WHO to endorse DDT use: report

02 Aug 2023
ABC News

A leading scientific journal has reported the World Health Organisation (WHO) will now endorse the use of the banned agricultural chemical DDT to control malaria-carrying insects.

A six-year ban on DDT has been effectively enforced by international aid agencies, amid a debate on the balance between malaria risks and environmental effects.

As malaria rates rose, advocates of interior house spraying accused Western aid agencies of ignoring the deaths of more than 800,000 children a year.

University of Melbourne School of Medicine head, Professor Graham Brown says findings about DDT's damage to the environment and health were connected with mass agricultural use.

"However, they were not balanced against the benefits in term of lives saved through use of this in a careful way," he said.

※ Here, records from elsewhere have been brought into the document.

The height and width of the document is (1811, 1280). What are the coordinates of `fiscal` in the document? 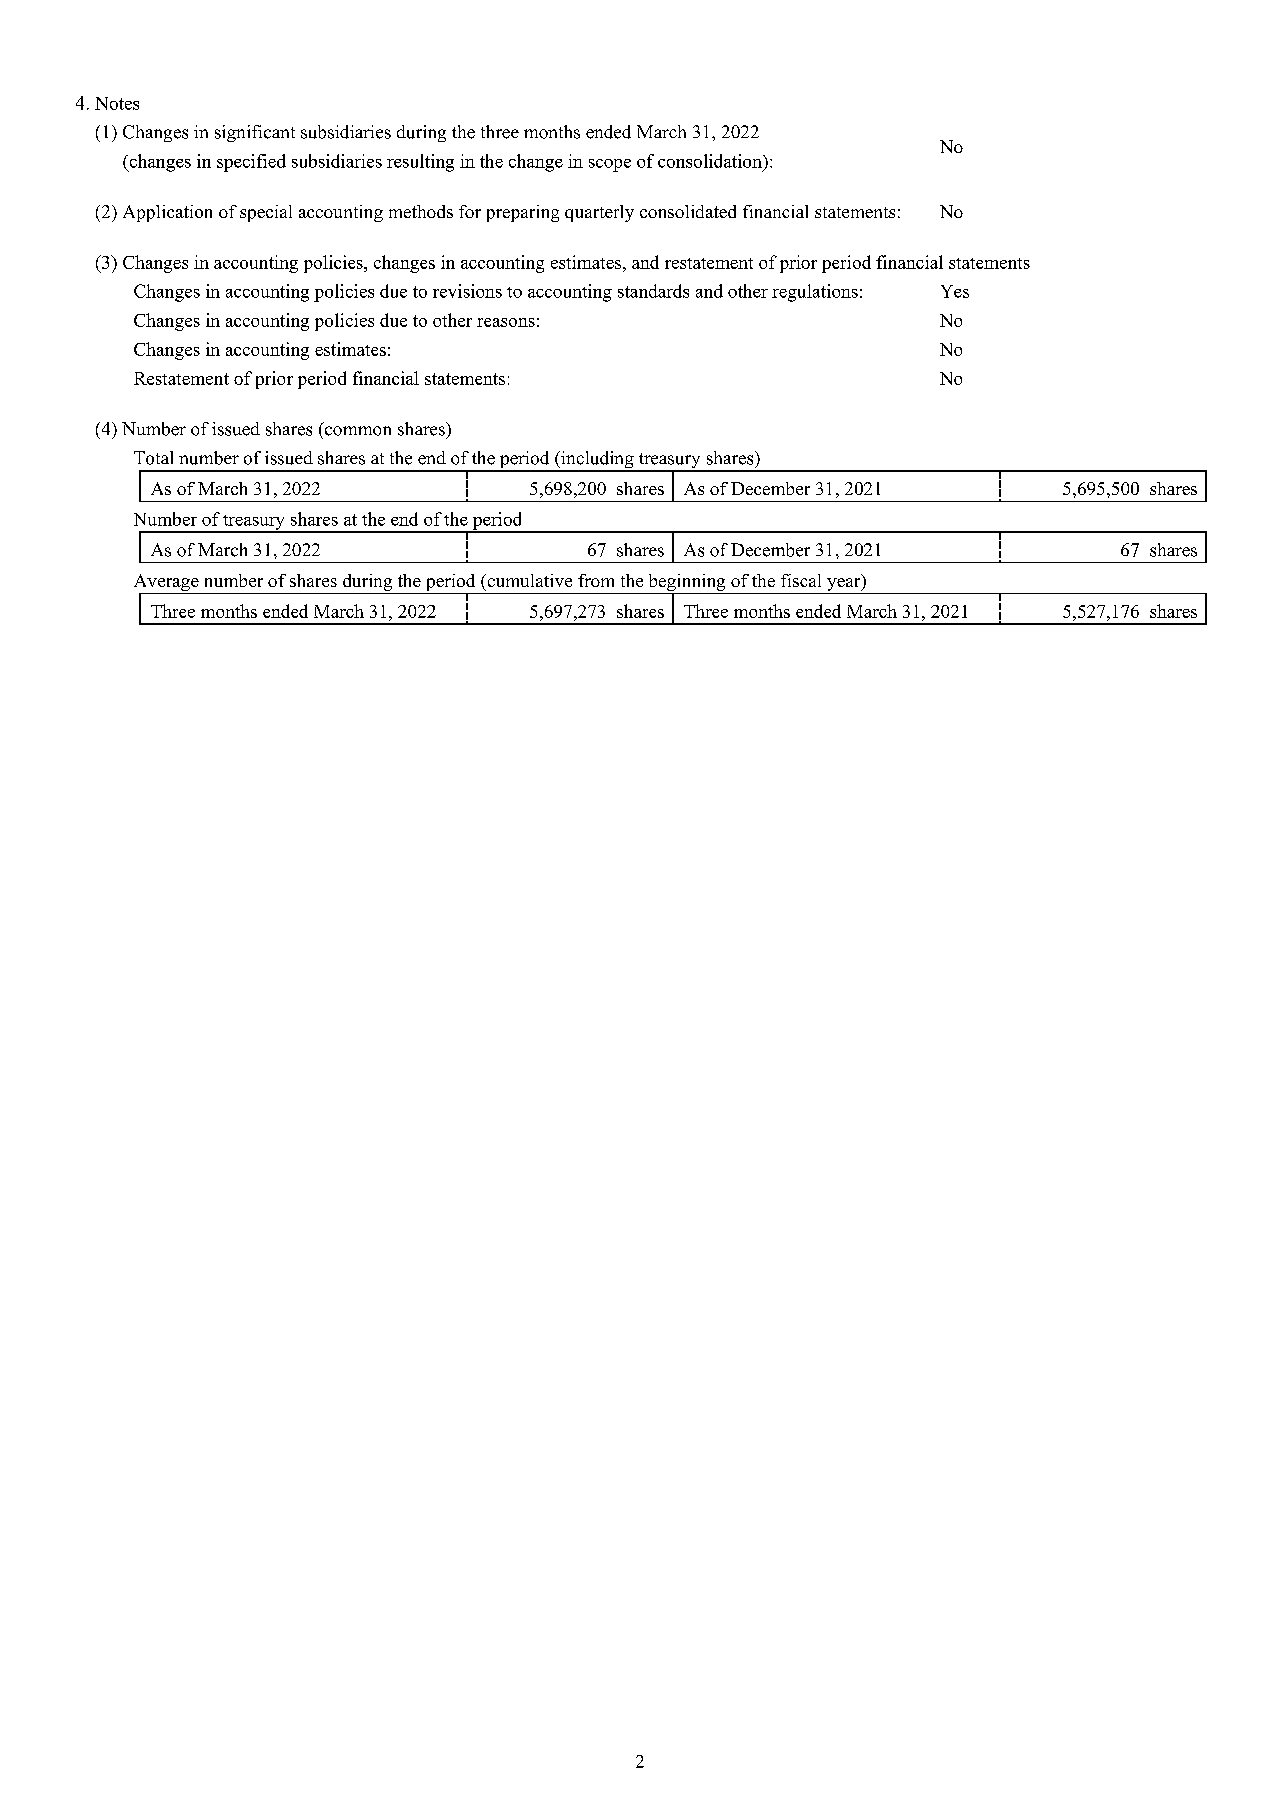 It's located at (801, 580).
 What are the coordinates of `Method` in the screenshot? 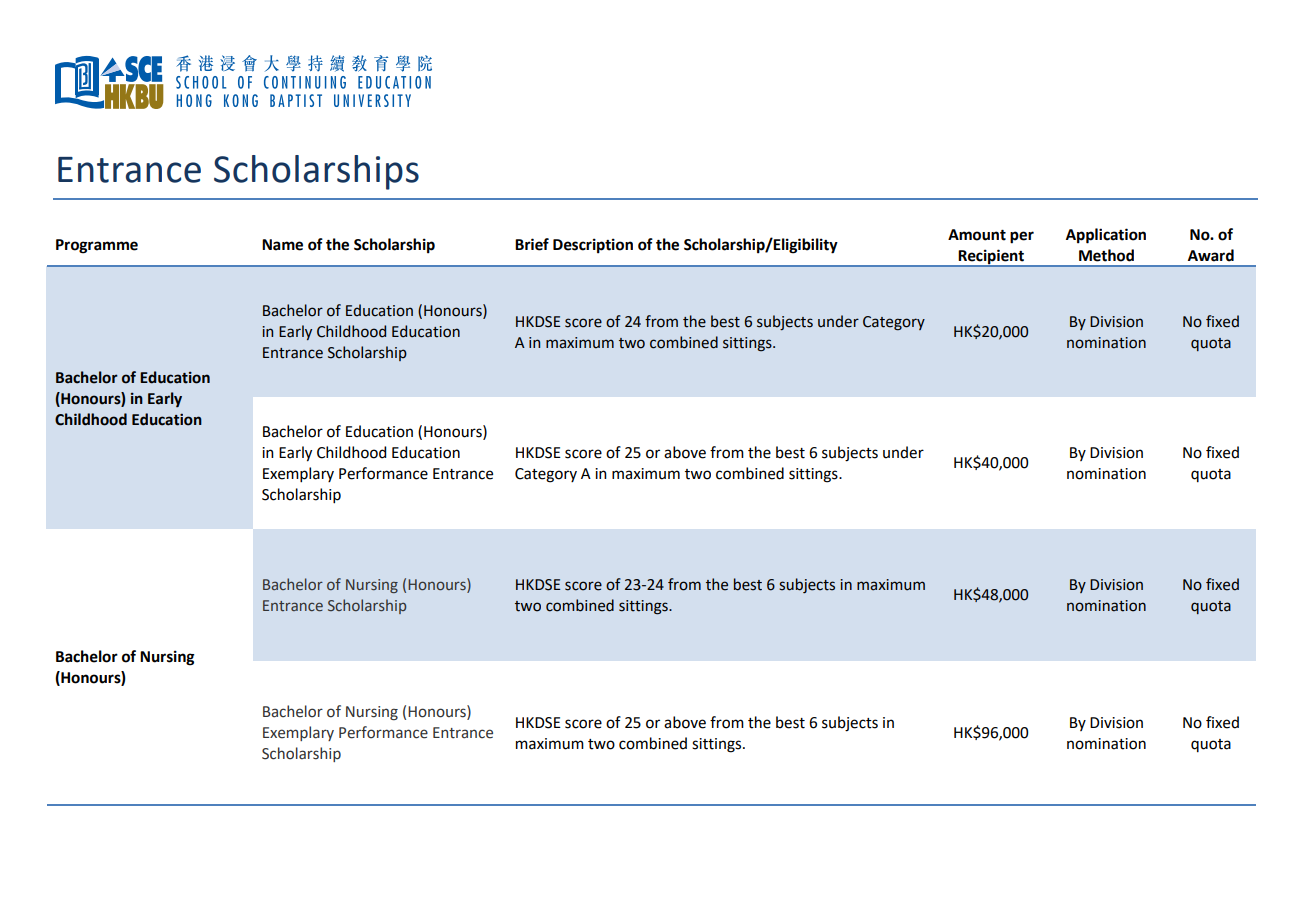 It's located at (1106, 255).
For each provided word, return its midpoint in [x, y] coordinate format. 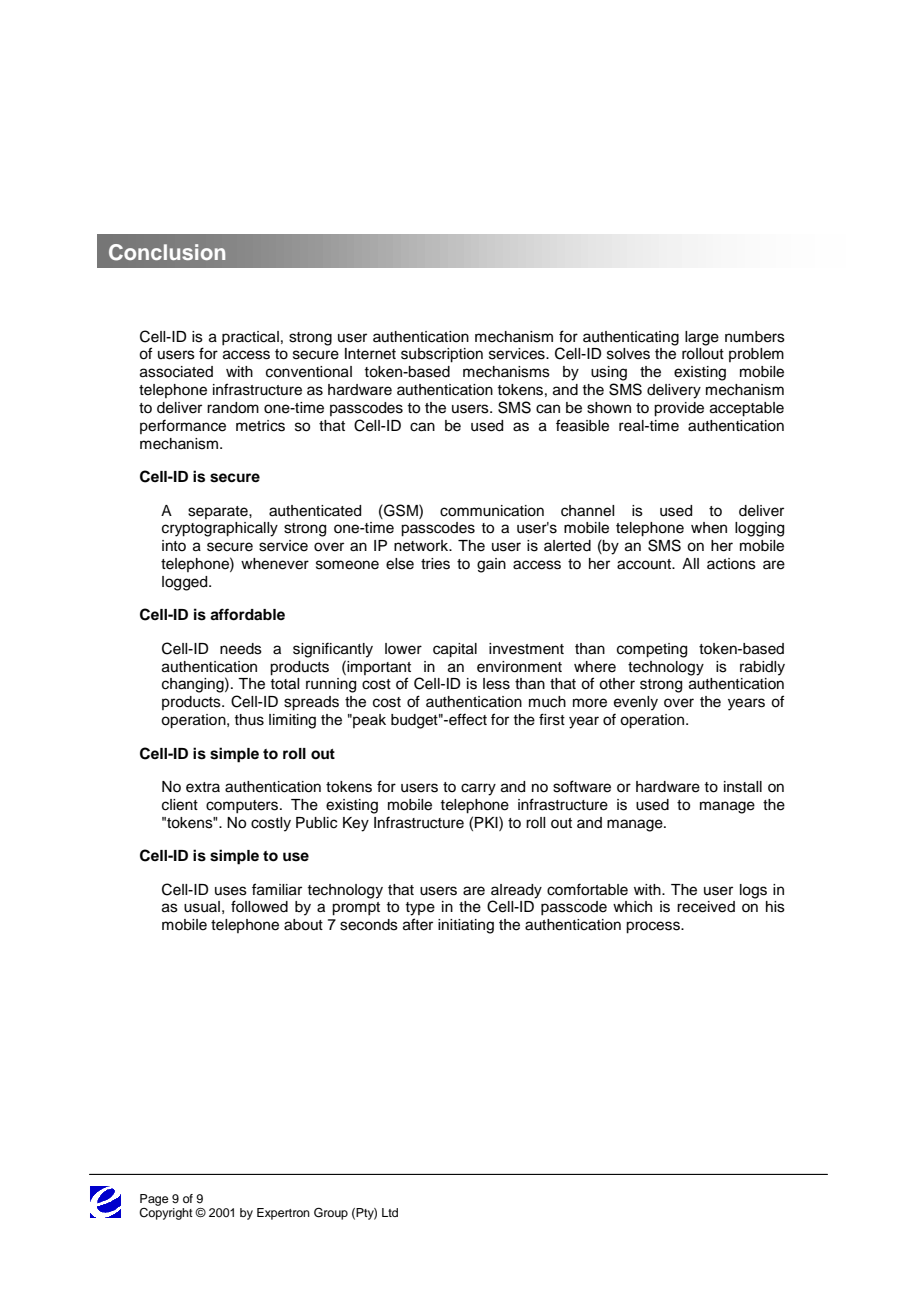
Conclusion [167, 252]
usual [202, 907]
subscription [442, 355]
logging [759, 529]
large [702, 338]
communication [492, 511]
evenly [636, 703]
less [496, 684]
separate [219, 512]
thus [249, 720]
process [654, 927]
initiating [466, 926]
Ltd [390, 1212]
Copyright [166, 1212]
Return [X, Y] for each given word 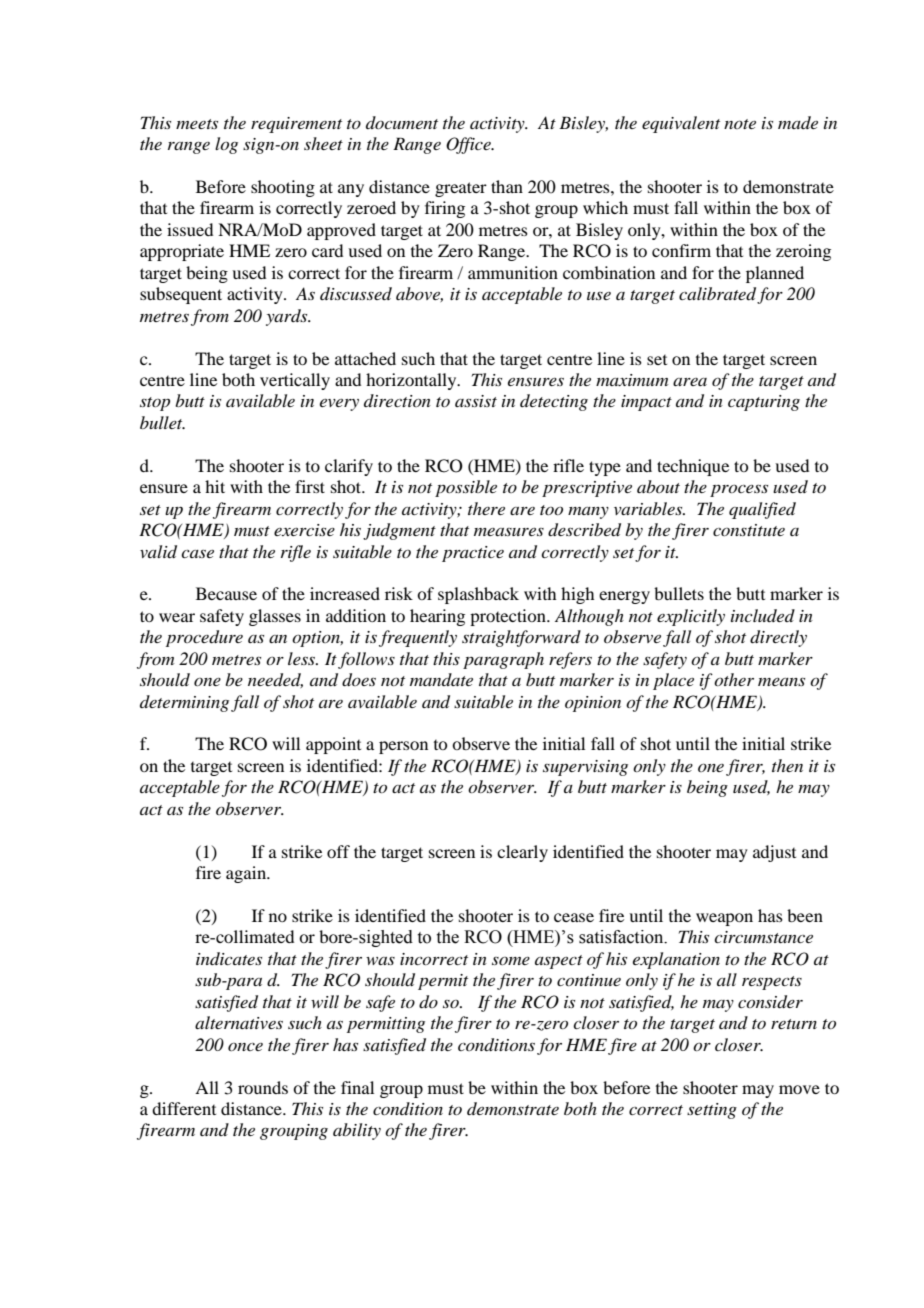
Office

The United States Agency for International Development (USAID), the government agency providing US economic and humanitarian assistance worldwide for more than 40 years, will now fund the use of DDT.

The journal Nature Medicine reports that the WHO guidelines will be changed to endorse its wider use.

Greenpeace scientists say they are still opposed to any easing of the restrictions on DDT.

Dr David Santillo from the Greenpeace research laboratories at the University of Exeter says that USAID's decision to fund the use of DDT is worrying.

"That certainly raises some quite substantial concerns and if there's substantial funding coming from the US to support that, then that does sound very much like a step in the wrong direction," he said.

"I think where that funding is better placed is in developing the availability of alternative strategies."